Records from a data source
────────────────────────────────────────

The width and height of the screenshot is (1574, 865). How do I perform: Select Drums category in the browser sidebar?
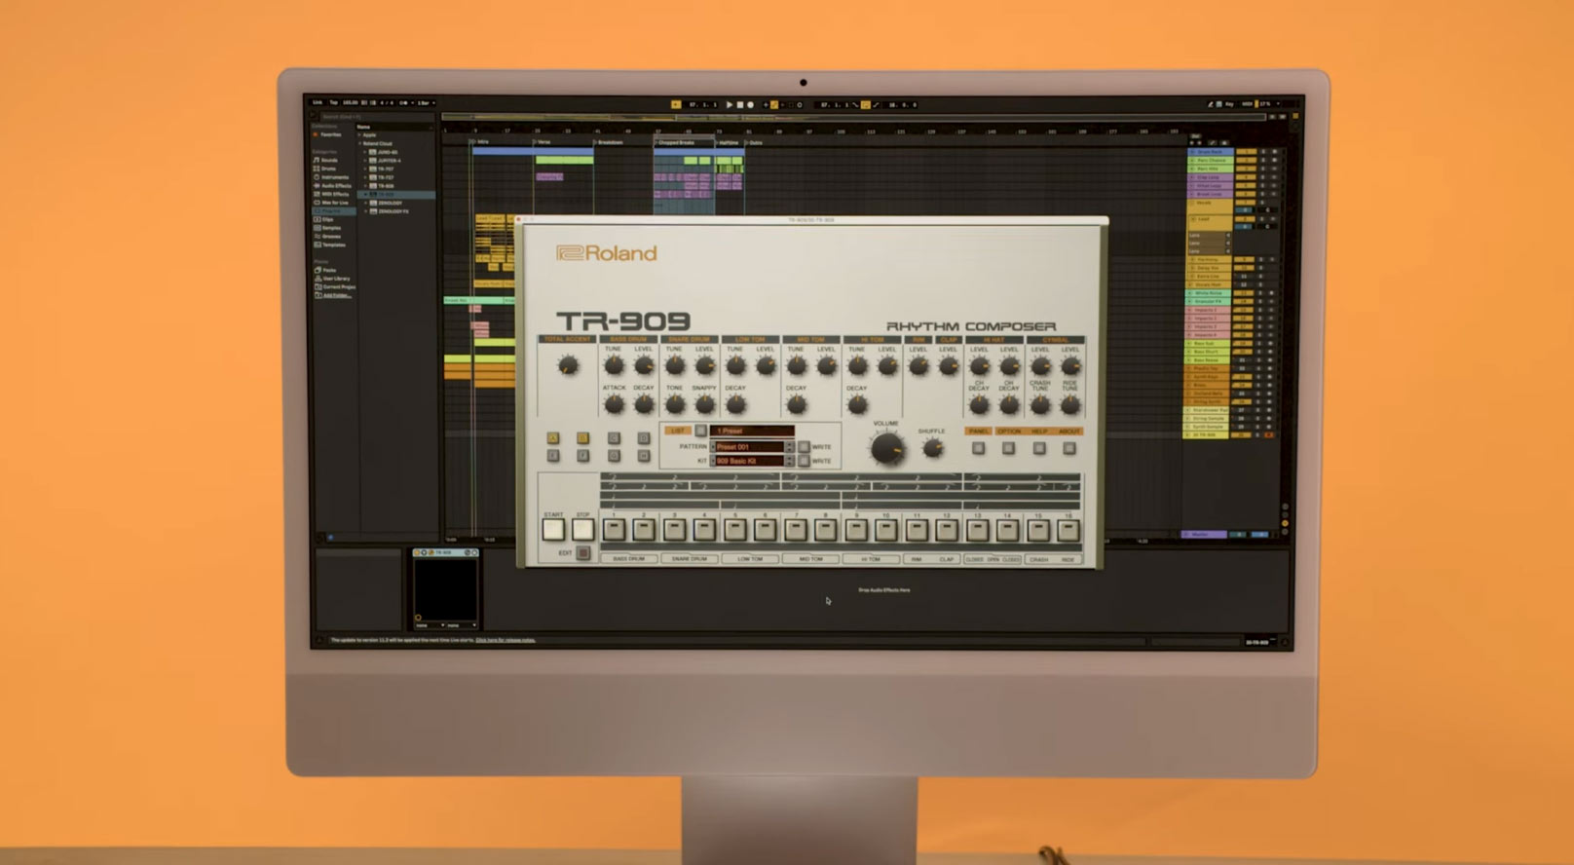pyautogui.click(x=328, y=169)
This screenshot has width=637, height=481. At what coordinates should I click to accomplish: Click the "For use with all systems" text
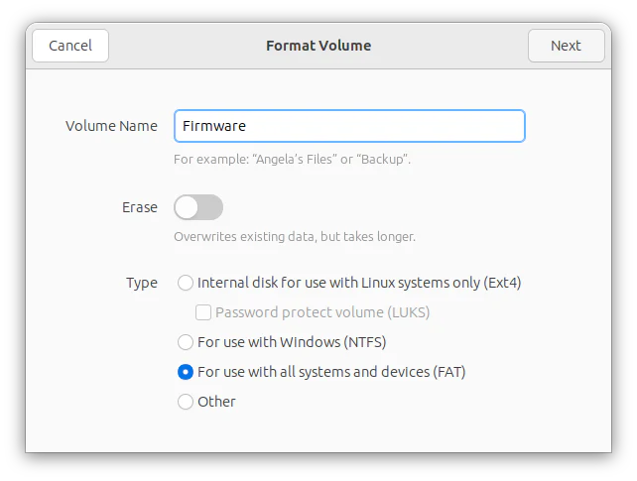coord(331,372)
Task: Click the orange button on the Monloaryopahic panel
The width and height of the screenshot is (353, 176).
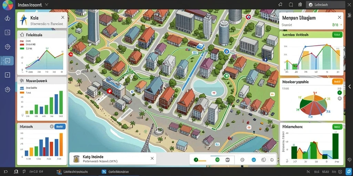Action: [337, 81]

────────────────────────────────────────

• [What is required] Copy every line of the material above word for word, leaving out the pictures.

• [The answer]
The width and height of the screenshot is (1574, 865). How do I perform: Select Drums category in the browser sidebar?
pyautogui.click(x=328, y=169)
This screenshot has width=637, height=481. At what coordinates should I click to accomplish: Click the "For use with all systems" text
coord(331,372)
Task: Click the orange button on the Monloaryopahic panel
The width and height of the screenshot is (353, 176).
Action: [337, 81]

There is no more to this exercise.